Generating greater value for customers is good for business. Research from a developed market context has found that customer retention leads to a decrease in operating costs, while a decrease in customer satisfaction leads to a decrease in return on investment. In light of this, focusing on customers is crucial and not simply a marketing gimmick.
Why should financial services providers implement a customer-centric initiative or even a comprehensive customer-centric strategy?
- Increase customer uptake and use.
- Improve market position in a competitive environment.
- Use technology to tailor products to specific customer segments while driving down costs.
- Respond to regulatory requirements on consumer protection.
- Achieve social impact to fulfill its mission.
The decision-making model in this Brief aims to help firms align their investment decisions with their motivations for customer centricity. There is no single approach to customer centricity—financial services providers have different goals, market contexts, target customers, internal capacity, and resources. Nevertheless, there are three cornerstones of value creation for a firm:
- Strategic business challenges and opportunities that can be addressed through a customer-centric investment.
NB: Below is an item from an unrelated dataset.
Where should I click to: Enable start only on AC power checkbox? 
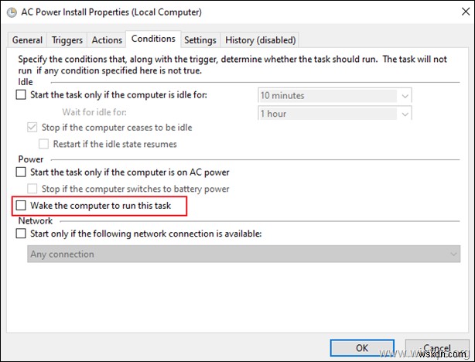[21, 172]
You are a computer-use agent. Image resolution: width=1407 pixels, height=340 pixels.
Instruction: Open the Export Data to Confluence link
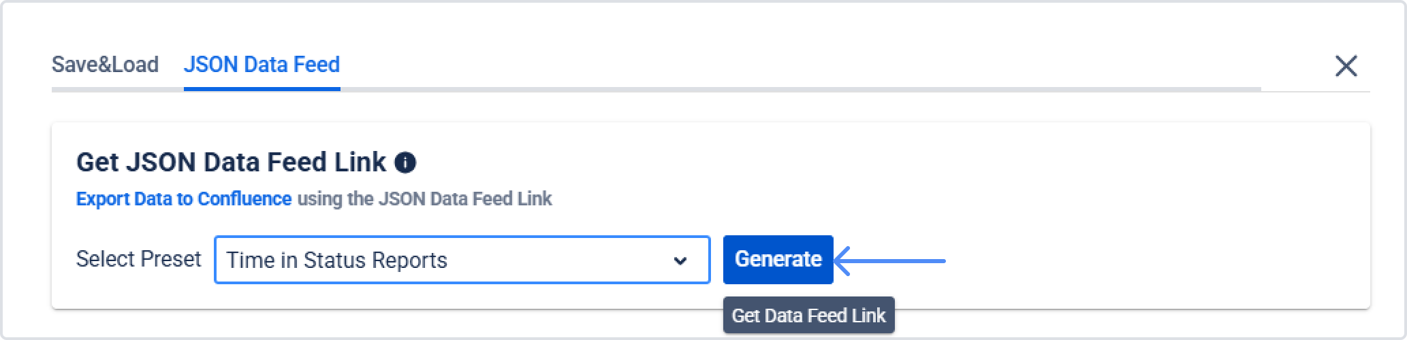pos(184,199)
- Needs and preferences of existing and potential new customers and customer segments.
- Expected return from a particular investment over the lifetime of a customer.
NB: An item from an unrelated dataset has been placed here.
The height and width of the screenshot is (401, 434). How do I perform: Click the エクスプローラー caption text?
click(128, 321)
Does customer centricity really matter?
Long-term assessment of customer lifetime value can reveal the business potential of customer segments that were previously considered unprofitable. It can establish the value of a customer-centric approach.
Financial services providers should think of customer centricity over the long term as a means to achieve higher returns from a larger number of customers while at the same time achieving social objectives through increased financial inclusion.